Task directions
In the data below, find every line with the word "Switch" and copy it.

(Stored data)
╭──
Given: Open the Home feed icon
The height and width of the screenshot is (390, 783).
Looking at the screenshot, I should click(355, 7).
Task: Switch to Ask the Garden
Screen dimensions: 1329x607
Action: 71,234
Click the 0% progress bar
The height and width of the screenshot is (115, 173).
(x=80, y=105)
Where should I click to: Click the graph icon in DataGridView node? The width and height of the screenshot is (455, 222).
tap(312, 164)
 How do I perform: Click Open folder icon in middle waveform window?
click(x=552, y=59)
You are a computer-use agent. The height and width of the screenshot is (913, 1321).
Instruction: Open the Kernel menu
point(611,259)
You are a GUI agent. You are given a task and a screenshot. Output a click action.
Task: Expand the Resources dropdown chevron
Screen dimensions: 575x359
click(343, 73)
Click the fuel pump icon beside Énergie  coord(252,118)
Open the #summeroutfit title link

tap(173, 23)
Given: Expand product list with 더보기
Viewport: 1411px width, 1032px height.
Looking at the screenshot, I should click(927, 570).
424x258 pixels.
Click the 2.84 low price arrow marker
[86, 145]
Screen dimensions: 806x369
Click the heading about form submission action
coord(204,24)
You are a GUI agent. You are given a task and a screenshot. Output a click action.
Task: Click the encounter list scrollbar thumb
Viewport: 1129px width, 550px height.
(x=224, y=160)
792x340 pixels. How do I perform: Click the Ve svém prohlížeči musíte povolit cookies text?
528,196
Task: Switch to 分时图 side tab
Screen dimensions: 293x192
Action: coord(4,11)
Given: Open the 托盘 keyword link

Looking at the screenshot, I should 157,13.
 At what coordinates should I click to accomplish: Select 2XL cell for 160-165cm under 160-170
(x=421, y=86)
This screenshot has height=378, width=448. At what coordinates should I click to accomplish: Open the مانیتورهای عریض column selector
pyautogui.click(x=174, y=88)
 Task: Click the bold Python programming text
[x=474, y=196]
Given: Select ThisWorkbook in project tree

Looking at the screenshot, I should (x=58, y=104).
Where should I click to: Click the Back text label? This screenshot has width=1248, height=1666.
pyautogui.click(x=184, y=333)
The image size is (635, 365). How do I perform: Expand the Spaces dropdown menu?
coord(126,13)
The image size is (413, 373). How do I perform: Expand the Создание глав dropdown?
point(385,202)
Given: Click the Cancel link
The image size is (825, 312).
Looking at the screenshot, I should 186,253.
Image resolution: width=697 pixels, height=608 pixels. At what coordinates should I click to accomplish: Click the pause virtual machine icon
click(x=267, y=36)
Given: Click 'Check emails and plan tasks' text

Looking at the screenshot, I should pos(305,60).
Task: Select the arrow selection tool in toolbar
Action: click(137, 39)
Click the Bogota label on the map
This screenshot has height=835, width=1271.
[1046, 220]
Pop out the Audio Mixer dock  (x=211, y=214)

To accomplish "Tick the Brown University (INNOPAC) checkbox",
╰──
Result of the task
Task: Switch to Ask the Garden
Task: Switch to 分时图 side tab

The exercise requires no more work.